Generating new examples

One of the nice things about VAEs is that they are generative models. Thus, we can generate new examples or fantasy particles much like we did for RBMs and DBMs. We will generate the particles in two different ways

  • Sampling uniformally in the latent space
  • Sampling accounting for the fact that the latent space is Gaussian so that we expect most of the data points to be centered around (0,0) and fall off exponentially in all directions. This is done by transforming the uniform grid using the inverse Cumulative Distribution Function (CDF) for the Gaussian.
In [7]:
# display a 2D manifold of the images
n = 5  # figure with 15x15 images
quantile_min = 0.01
quantile_max = 0.99

# Linear Sampling
# we will sample n points within [-15, 15] standard deviations
z1_u = np.linspace(5, -5, n)
z2_u = np.linspace(5, -5, n)
z_grid = np.dstack(np.meshgrid(z1_u, z2_u))

x_pred_grid = decoder.predict(z_grid.reshape(n*n, latent_dim)) \
                     .reshape(n, n, img_rows, img_cols)

# Plot figure
fig, ax = plt.subplots(figsize=golden_size(10))

ax.imshow(np.block(list(map(list, x_pred_grid))), cmap='gray')

ax.set_xticks(np.arange(0, n*img_rows, img_rows) + .5 * img_rows)
ax.set_xticklabels(map('{:.2f}'.format, z1_u), rotation=90)

ax.set_yticks(np.arange(0, n*img_cols, img_cols) + .5 * img_cols)
ax.set_yticklabels(map('{:.2f}'.format, z2_u))



# Inverse CDF sampling
z1 = norm.ppf(np.linspace(quantile_min, quantile_max, n))
z2 = norm.ppf(np.linspace(quantile_max, quantile_min, n))
z_grid2 = np.dstack(np.meshgrid(z1, z2))

x_pred_grid2 = decoder.predict(z_grid2.reshape(n*n, latent_dim)) \
                     .reshape(n, n, img_rows, img_cols)

# Plot figure Inverse CDF sampling
fig, ax = plt.subplots(figsize=golden_size(10))

ax.imshow(np.block(list(map(list, x_pred_grid2))), cmap='gray')

ax.set_xticks(np.arange(0, n*img_rows, img_rows) + .5 * img_rows)
ax.set_xticklabels(map('{:.2f}'.format, z1), rotation=90)

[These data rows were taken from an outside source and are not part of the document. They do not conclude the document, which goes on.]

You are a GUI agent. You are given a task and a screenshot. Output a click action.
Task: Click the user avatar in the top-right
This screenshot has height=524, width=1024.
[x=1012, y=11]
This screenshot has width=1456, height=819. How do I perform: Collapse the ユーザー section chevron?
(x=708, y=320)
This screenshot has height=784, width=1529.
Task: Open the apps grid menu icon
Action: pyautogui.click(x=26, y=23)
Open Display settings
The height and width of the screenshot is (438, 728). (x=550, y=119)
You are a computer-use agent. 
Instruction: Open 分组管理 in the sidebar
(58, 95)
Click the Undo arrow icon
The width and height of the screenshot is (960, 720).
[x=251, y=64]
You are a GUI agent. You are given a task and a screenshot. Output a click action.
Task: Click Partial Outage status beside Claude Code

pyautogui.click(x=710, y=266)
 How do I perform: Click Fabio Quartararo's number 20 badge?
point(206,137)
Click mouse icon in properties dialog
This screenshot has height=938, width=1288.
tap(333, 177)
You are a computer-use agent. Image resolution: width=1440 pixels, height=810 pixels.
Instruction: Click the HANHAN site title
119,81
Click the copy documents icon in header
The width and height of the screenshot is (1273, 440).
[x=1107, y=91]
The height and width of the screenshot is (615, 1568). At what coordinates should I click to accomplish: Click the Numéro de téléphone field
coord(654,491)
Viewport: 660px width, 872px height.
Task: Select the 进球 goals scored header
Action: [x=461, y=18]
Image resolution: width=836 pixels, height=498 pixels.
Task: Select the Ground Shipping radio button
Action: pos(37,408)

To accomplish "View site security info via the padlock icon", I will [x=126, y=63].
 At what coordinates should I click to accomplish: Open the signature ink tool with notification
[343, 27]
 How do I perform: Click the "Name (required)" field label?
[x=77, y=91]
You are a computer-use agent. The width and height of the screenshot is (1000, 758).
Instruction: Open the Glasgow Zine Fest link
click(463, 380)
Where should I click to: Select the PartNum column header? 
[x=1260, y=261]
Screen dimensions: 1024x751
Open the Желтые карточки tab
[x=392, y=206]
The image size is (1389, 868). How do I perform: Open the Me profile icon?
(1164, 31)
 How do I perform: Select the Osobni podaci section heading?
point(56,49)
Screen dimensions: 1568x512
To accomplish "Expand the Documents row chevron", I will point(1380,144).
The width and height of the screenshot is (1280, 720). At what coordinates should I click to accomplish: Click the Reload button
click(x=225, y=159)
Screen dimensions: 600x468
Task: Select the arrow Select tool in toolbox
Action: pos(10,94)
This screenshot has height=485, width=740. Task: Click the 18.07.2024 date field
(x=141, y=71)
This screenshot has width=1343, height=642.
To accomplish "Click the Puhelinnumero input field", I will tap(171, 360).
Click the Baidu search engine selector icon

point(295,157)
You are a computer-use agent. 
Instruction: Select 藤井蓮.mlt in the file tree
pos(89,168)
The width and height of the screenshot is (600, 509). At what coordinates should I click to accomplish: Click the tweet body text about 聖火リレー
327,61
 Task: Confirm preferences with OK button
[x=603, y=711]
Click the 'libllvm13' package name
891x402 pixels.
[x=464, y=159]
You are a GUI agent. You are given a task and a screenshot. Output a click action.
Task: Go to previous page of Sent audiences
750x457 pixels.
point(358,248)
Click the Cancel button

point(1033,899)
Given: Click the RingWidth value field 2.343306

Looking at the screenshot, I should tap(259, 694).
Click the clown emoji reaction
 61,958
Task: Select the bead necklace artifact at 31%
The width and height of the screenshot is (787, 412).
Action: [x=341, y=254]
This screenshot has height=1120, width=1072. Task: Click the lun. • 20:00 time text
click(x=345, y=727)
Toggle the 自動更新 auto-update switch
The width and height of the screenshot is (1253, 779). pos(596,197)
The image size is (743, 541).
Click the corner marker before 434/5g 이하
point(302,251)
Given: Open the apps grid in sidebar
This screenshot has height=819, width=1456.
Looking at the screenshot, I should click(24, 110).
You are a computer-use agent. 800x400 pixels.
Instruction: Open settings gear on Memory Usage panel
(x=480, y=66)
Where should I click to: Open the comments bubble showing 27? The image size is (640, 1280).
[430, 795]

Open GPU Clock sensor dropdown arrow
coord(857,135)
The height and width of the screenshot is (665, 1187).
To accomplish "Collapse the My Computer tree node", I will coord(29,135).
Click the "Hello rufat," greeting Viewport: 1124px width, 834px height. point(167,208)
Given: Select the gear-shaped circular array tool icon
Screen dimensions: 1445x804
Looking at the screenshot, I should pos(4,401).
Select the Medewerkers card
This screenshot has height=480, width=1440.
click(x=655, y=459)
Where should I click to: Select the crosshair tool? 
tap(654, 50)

ax.set_yticks(np.arange(0, n*img_cols, img_cols) + .5 * img_cols)
ax.set_yticklabels(map('{:.2f}'.format, z2))

ax.set_title('Inverse CDF')


  • Play with the standard deviation of the latent variables $\epsilon$. How does this effect your results?
  • Generate samples as you increase the number of latent dimensions. Do your generated samples look better? Visualize the latent variables using a dimensional reduction technique such as PCA or t-SNE. How does it compare to the case with two latent dimensions showed above?
  • Repeat this analysis with the supersymmetry dataset? Are the supersymmetric and non-supersymmetric examples separated in the latent dimensions?